Thursday 1 January 2009

For A Tamil Eelam..(if ever happens)

We wish to examine the concept of Tamil Eelam within the hypothesis that it will eventually exist in Sri Lanka for the purpose of testing the hypothesis of Eelam in practical terms. Three issues that can potentially delimit this hypothesis are presented below. The proposed Tamil Ealam of the LTTE will be analysed through its existing as well as future system of governance, economy and the security dilemma.

The Tamil Eelam Government

The current system of governance in areas under LTTE is dictatorial. Dictatorial states have certain inherent problems. These include but are not limited to a lack of international acceptance, rights abuses, corruption, suppression of the public, disgruntled communities, rebellion etc. If a state of Tamil Eelam were to be established, the present Tamil leadership under Pripaharan would have to change or they would have to be removed. Exactly who in the Tamil community that can remove them from power is a concern? If they cannot be removed, a parliamentary democracy is out of the question. In the post 9/11 world, this is tantamount to state failure at the highest level and justifies intervention (i.e. Iraq, North Korea, and Cuba). The Tamil Eelam administration would also have to share power with minority Muslims living in Jaffna, Mannar, Kilinochchi etc.

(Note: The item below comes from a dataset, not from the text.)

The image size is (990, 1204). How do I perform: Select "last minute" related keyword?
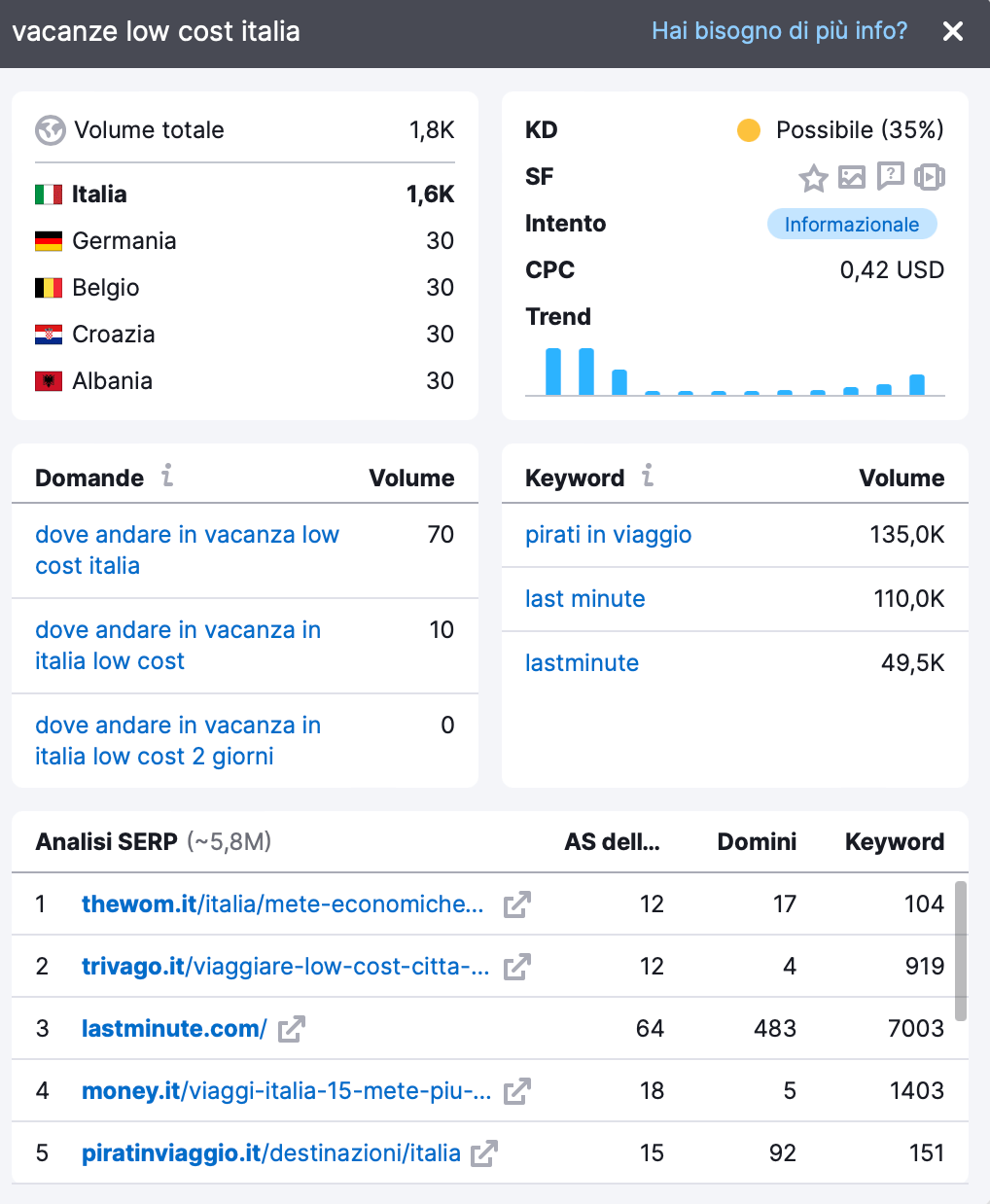[584, 599]
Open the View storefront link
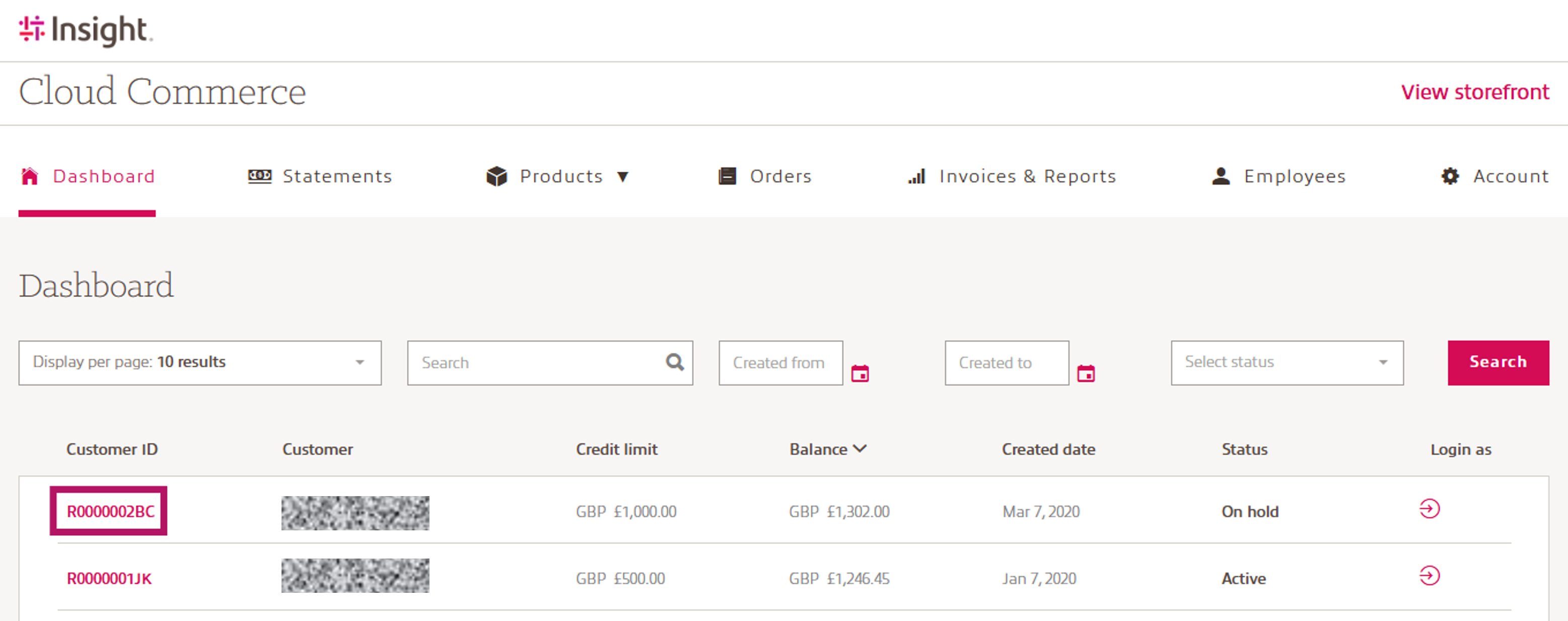Viewport: 1568px width, 621px height. tap(1474, 92)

The other issue with Governing Tamil Eelam would be the new Tamil elites motivated by their own personal interests, rather than the interests of Tamil Eelam. These elites could be political leaders, former military leaders of LTTE, old and new economic leaders (businessmen) etc.

The Tamil Eelam Economy

The current economy of LTTE areas has two characteristics. The first characteristic is the remnants of the Sri Lankan Economy managed by the Government of Sri Lanka. This accounts for much of the economic activities in terms of import and export trade (As with the national economy regulated via Colombo and Trincomalee harbours), payments (salaries) to public sector service providers and state-appointed Administrators (i.e. GAs, AGAs to school teachers), development projects and schemes to which the state is a fiscal agent (i.e. renovation of A-9 Highway) and Subsidies (i.e. food stamps, rations etc). The state does not receive taxes from establishments in areas with an LTTE presence and therefore is giving voluntarily at this point in time.

The second characteristic is the Gift Economy where some members of Tamil Diaspora fund the LTTE. Some trickling-down of this money occurs when LTTE attempts to operate a symbolic civil administration, police unit etc. However, Diaspora funding has its limits. New generations of Tamils born and bred outside of Sri Lanka may not have an interest in sustaining the conflict.

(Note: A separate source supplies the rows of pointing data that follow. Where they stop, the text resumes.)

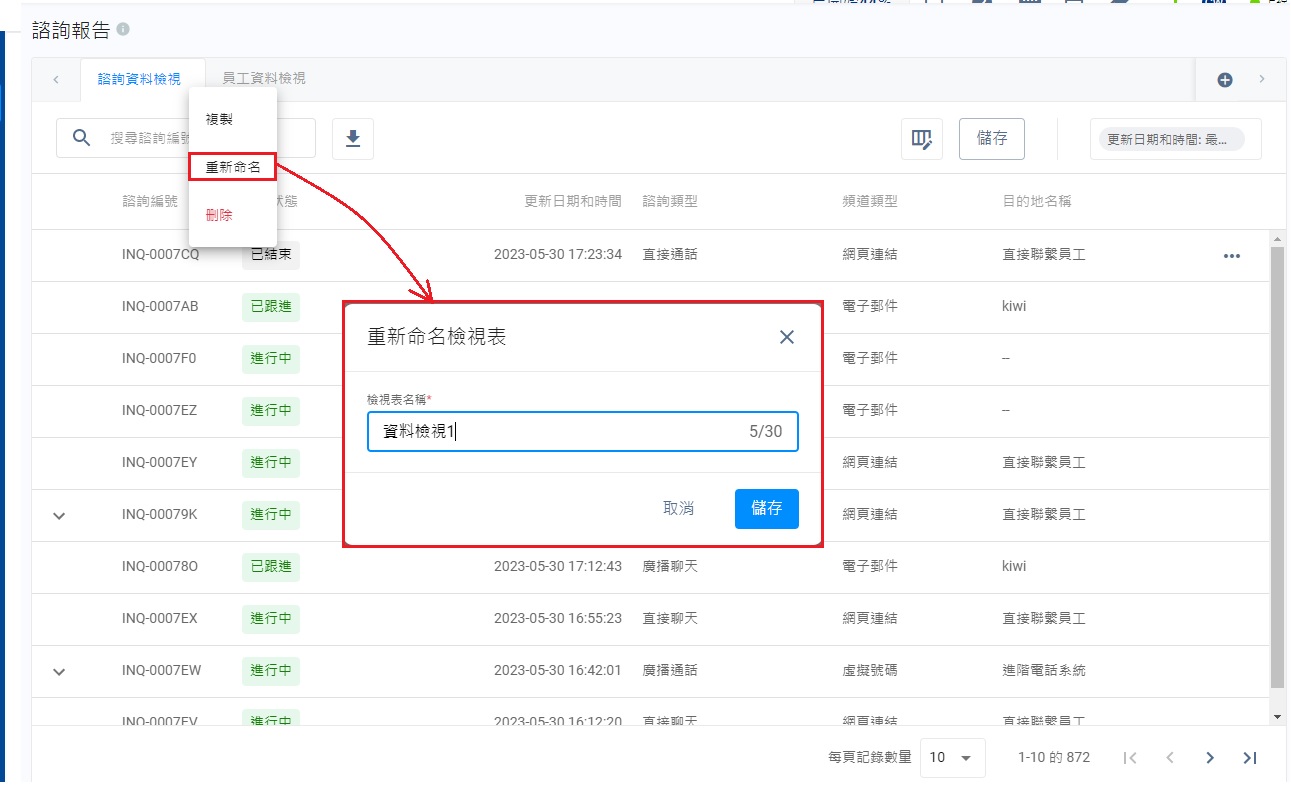
Task: Choose 刪除 in the context menu
Action: tap(219, 215)
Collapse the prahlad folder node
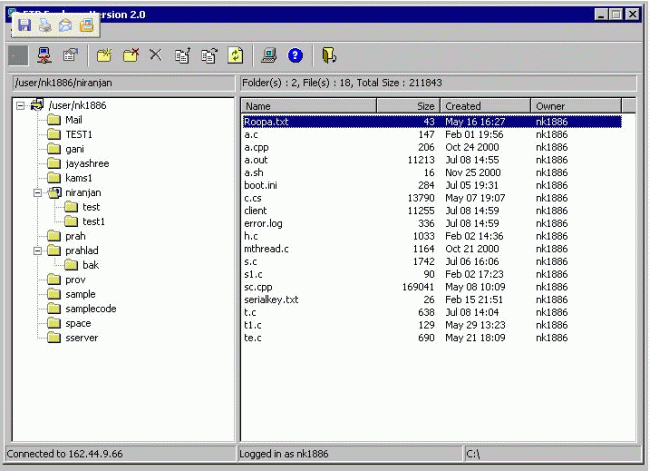Viewport: 650px width, 471px height. click(37, 250)
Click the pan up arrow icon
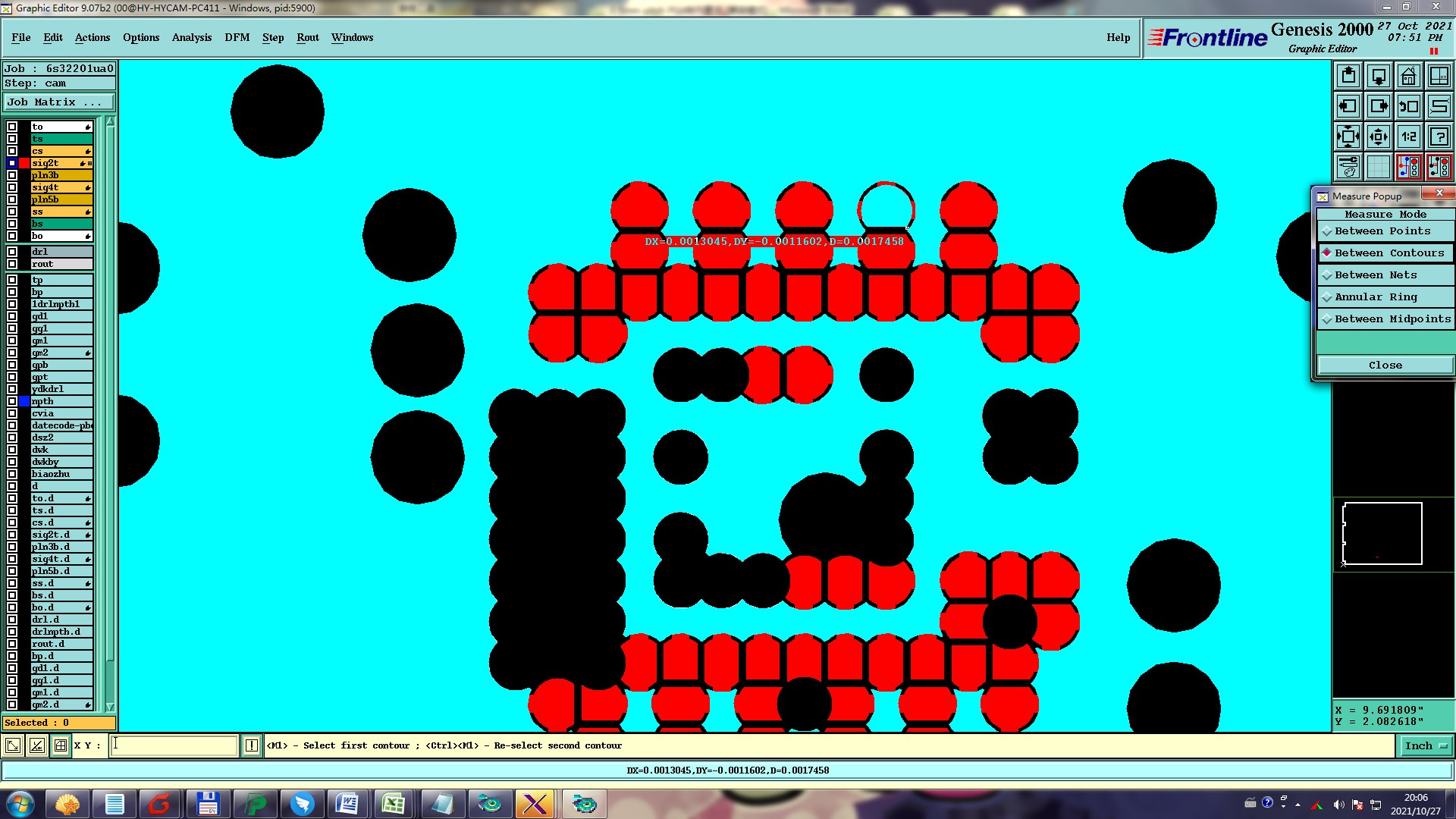 [1348, 76]
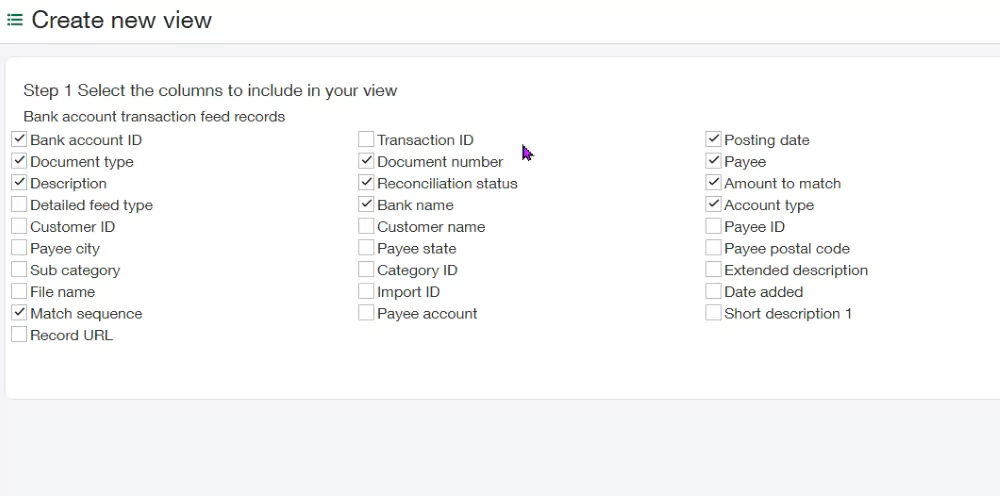
Task: Enable the Customer name column
Action: 366,227
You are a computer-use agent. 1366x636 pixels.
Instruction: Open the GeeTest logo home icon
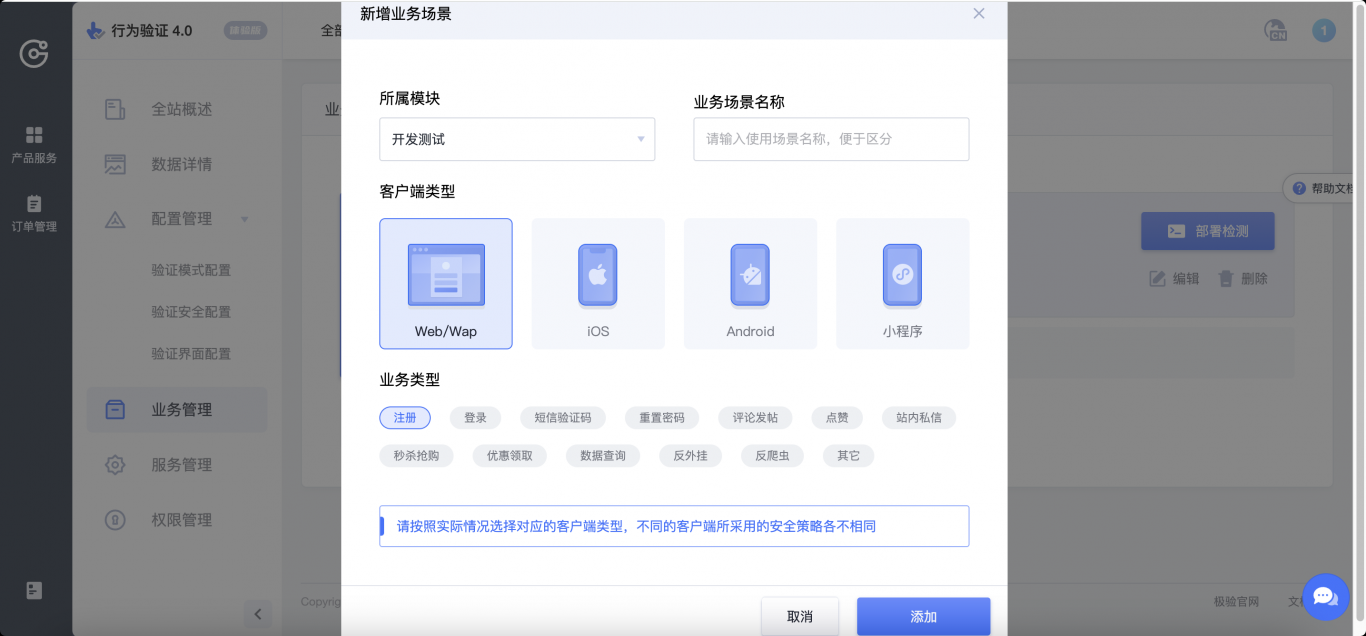point(34,54)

The third aspect of the present Tamil Eelam economy is the indirect economic benefits provided through activities of Non-Governmental Organizations (i.e. UNICEF grant to rehabilitate child combatants). This economy might disappear along with international funding in the event the problem of the Tamils is solved, as proposed by the LTTE, through Tamil Eelam.

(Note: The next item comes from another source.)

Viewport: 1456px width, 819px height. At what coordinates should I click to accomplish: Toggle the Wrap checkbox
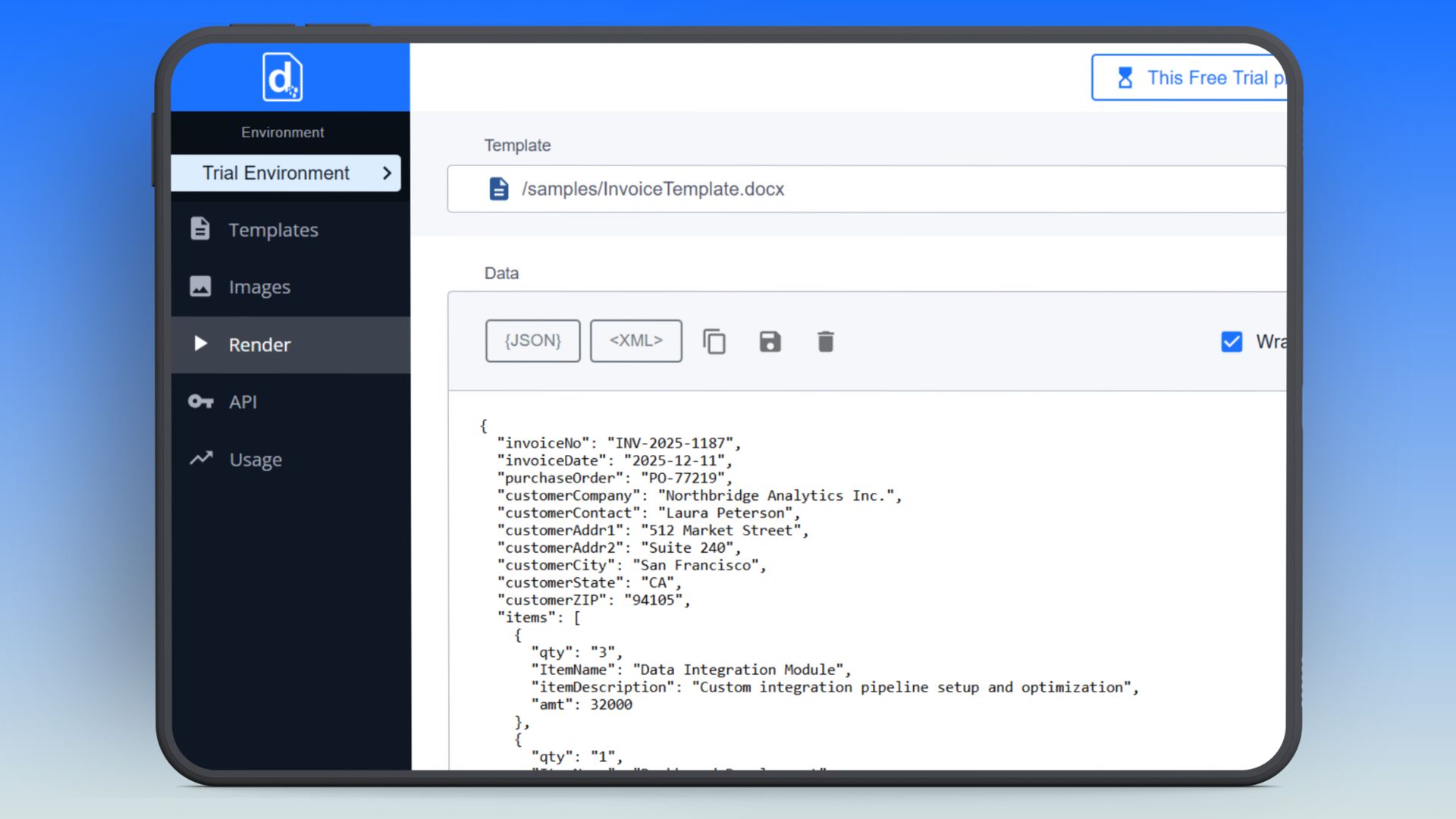click(1232, 341)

In the event Tamil Eelam is established and the Sri Lankan state withdraws, the Diaspora funded Gift Economy would have to increase its role as a military as well as a civil funding agency and replace the state economy. Establishment of Eelam would also prevent fundraising from foreign public entities based on sympathy for the Tamil cause. It would also prevent the State of Eelam from raising money through illegal means such as money-laundering, weapons, drugs and human smuggling etc due to increased scrutiny and accountability.

The Security Dilemma

As long as there is a Sri Lankan Government, a military and an economy, Eelam will not rest in peace. Any disgruntled groups living in Tamil Eelam would have to be eliminated or else risk being manipulated by the Sri Lanka government. Eelam would also have to guard itself against neighboring India for obvious reasons. Eventually, hardline leaders from the Sinhala community in the south will outbid and outflank moderates based on a campaign for war against the state of Eelam, which they will consider a threat to national security. Political leaders might even lose to charismatic military leaders seeking a military takeover of government for the purpose of destroying Eelam. This could result in war, of the likes never before seen by any Sri Lankan.

All in all, the stakes of maintaining Eelam seem higher that winning it. If the cost of achieving Eelam is higher than rejecting Eelam and settling for a lesser goal, then it is the option that one can choose. Good governance, managing a national economy and safeguarding national security, sovereignty and territorial integrity of a state of Tamil eelam can be much harder than waging guerilla warfare.